South Africa has an 11-man contingent playing in the second major championship of the year, and, of those players, it’s hard not to like the chances of the youngest and most inexperienced of them, Garrick Higgo.

While the PGA Championship, which tees off on the Ocean Course at Kiawah Island Golf Resort in South Carolina on Thursday, will be played on the longest course in major championship history, don’t expect the long hitters of world golf to dominate because of their distance off the tee. It’s going to take precision as well as muscle on a course which actually invites the wind off the sea to make it as tough as anything the players will face.

Higgo, for all his inexperience, brings one thing to the party in his first major championship, and that is a clean slate. He will not be scarred by the disasters the course can induce, nor by the disappointments of poor performances in major championships past. With two recent victories on the European Tour, he will be brimming with confidence.

The left-hander from De Zalze in the Western Cape also brings an impressive set of skills with him to this biggest of stages. He won’t be intimidated by the distance at Kiawah, with six of the holes playing over 500 yards on a par-72 course of 7,876 yards – longer than the 2017 US Open set-up at Erin Hills which was 7,741 yards. And he leads the European Tour in strokes gained putting this season, so he knows that when he reaches the greens, he is going to be able to mix it with the best.

Among the best will be Louis Oosthuizen, who has the unenviable record of having been runner-up in all four majors, to go with his one major title when he won the 2010 Open Championship. His unflappable demeanour as well as his experience at the highest level make him a perennial major championship contender, and his current form has been based on some good putting in recent tournaments.

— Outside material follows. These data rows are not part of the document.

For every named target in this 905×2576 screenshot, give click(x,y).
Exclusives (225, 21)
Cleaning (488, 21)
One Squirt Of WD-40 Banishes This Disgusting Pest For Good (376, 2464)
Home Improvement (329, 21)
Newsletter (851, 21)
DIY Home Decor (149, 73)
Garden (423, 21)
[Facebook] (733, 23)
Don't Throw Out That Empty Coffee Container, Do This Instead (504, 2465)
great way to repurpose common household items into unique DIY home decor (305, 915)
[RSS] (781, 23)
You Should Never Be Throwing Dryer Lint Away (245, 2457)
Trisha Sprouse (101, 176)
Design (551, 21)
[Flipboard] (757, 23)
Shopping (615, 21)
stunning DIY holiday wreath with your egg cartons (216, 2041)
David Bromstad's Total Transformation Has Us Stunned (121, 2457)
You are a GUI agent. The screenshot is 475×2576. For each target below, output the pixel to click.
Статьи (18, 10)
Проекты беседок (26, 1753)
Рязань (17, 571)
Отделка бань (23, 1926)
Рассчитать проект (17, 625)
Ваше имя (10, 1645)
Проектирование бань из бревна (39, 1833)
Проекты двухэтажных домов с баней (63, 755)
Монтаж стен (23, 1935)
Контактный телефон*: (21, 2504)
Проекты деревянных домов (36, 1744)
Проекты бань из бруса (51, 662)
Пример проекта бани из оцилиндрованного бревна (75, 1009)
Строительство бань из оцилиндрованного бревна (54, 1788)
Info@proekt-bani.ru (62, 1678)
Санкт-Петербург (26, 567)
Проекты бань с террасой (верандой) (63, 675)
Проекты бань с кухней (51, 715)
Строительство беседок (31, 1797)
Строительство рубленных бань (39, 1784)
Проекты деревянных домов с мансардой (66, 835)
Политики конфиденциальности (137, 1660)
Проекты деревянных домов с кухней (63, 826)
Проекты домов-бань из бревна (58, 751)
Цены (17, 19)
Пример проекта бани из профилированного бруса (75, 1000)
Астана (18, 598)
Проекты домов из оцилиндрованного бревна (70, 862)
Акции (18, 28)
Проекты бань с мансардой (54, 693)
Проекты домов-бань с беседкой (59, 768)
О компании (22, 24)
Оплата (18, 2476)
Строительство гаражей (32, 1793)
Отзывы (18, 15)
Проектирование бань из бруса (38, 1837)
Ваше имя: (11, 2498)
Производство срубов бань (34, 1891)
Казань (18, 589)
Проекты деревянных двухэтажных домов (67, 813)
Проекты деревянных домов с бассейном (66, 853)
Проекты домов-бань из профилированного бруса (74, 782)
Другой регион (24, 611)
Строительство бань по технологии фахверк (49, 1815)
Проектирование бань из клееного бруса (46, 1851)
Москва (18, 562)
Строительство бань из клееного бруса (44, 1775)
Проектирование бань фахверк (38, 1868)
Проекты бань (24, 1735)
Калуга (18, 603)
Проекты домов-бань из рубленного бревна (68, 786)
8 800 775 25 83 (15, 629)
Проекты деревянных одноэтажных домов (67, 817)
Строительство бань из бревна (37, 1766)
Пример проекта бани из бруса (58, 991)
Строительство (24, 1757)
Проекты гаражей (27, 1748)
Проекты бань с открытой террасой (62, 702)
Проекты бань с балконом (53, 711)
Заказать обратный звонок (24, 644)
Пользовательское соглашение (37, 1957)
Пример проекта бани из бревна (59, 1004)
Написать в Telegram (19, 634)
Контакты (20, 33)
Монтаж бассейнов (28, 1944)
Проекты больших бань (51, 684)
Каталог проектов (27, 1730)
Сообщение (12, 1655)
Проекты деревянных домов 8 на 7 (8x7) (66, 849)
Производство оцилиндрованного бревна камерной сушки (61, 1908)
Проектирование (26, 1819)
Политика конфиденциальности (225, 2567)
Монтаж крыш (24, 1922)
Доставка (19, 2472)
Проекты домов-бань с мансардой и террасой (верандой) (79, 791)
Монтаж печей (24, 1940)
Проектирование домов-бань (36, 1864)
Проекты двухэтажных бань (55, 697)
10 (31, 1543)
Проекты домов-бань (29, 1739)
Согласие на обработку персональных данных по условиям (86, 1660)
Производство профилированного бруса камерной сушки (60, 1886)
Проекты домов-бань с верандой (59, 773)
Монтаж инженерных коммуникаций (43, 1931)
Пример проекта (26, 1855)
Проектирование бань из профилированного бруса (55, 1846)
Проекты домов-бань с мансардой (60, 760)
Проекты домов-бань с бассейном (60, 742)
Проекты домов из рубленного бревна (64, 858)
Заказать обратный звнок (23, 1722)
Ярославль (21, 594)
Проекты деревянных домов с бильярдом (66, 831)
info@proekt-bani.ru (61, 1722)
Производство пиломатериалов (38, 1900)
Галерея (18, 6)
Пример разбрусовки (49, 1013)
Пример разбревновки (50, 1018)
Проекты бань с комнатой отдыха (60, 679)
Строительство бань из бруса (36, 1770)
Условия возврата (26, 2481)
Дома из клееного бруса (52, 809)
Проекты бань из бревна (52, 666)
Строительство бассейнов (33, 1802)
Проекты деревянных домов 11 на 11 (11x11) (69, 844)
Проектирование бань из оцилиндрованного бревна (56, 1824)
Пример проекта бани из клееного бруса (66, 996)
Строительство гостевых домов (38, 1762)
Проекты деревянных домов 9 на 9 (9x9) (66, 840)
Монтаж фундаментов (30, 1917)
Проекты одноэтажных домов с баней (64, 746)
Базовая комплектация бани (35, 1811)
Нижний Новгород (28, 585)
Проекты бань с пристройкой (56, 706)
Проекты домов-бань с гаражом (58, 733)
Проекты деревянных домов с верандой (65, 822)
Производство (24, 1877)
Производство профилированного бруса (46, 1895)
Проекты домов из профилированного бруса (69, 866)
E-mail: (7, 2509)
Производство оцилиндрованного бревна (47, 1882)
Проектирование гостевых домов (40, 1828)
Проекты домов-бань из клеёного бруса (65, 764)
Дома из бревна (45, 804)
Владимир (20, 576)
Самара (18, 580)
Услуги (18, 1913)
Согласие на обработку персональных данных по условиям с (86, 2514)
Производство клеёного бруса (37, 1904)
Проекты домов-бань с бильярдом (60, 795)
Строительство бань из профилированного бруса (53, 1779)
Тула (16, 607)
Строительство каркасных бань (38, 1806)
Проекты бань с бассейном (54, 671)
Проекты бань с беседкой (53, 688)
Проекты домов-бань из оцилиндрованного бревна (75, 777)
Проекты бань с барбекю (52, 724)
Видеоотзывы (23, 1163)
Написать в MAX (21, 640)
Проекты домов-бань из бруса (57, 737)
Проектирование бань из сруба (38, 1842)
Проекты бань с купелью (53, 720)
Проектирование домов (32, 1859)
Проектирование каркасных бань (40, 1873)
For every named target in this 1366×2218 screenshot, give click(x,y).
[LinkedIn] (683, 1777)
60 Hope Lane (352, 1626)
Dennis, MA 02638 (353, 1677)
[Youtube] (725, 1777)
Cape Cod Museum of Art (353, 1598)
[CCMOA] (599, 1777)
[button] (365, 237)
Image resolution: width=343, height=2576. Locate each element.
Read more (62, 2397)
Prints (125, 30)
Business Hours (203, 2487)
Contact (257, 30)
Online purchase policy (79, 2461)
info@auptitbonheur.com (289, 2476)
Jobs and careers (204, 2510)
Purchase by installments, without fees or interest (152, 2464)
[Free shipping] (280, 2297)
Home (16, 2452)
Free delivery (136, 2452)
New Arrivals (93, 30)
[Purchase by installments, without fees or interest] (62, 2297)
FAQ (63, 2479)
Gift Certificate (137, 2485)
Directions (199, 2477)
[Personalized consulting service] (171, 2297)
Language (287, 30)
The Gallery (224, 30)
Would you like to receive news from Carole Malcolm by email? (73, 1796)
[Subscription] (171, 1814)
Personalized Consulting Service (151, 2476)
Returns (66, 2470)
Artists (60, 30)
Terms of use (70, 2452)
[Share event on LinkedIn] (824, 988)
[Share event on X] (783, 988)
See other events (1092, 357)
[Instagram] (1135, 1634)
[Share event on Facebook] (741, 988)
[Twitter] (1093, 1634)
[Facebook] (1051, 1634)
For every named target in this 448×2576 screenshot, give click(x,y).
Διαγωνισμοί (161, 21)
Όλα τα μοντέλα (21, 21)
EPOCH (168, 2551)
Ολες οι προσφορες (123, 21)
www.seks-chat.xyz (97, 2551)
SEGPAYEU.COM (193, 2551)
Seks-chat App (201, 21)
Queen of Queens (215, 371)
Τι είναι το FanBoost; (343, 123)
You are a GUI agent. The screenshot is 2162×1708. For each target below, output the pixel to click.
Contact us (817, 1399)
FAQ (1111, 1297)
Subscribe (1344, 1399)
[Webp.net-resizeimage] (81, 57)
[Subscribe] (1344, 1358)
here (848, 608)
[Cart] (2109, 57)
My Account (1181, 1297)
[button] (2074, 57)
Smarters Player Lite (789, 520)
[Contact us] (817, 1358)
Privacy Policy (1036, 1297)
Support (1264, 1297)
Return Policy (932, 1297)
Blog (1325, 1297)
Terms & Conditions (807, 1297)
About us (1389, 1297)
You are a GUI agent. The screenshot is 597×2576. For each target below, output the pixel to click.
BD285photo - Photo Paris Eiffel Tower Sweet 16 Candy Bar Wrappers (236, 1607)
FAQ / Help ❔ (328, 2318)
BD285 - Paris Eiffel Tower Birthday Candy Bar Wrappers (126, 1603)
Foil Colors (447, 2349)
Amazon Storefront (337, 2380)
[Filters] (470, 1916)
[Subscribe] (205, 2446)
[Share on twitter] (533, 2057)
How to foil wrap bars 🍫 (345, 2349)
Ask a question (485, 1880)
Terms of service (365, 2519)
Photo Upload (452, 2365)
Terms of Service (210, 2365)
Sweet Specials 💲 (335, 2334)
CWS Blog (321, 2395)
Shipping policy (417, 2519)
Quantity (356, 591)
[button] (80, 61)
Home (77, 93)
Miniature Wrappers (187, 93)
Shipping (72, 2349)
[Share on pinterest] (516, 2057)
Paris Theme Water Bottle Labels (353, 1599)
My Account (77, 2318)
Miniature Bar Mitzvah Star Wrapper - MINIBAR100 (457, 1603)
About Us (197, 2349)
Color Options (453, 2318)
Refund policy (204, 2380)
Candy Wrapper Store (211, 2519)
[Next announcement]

The other South African major champion in the field is Charl Schwartzel, the 2011 Masters champion, and he comes off a share of third in last week’s PGA Tour event. If his recent upward trend continues – 21st, 14th and third – he could go close.

The other South African players in the field are by no means no-hopers, even if the American bookies think so. Christiaan Bezuidenhout, Erik van Rooyen, Daniel van Tonder, Dylan Frittelli, Brandon Stone, Dean Burmester, Branden Grace and George Coetzee all are inside the world’s top 100, and that doesn’t happen by accident. All of them have won on international stages, and it would be unsurprising should they do so again.

They are up against the cream of the world’s crop. Jordan Spieth’s game is trending in the right direction and he is looking for the career grand slam at the PGA, the lone major that has eluded him. This is Spieth’s fifth crack at winning the grand slam. And Rory McIlroy has rediscovered how to win after an 18-month title drought. But the biggest threat of all would appear to come from world number one Dustin Johnson, playing in his home state.

But if you’re a South African fan, keep a close eye on Higgo. It might not happen this week, but he’ll win a major championship – soon.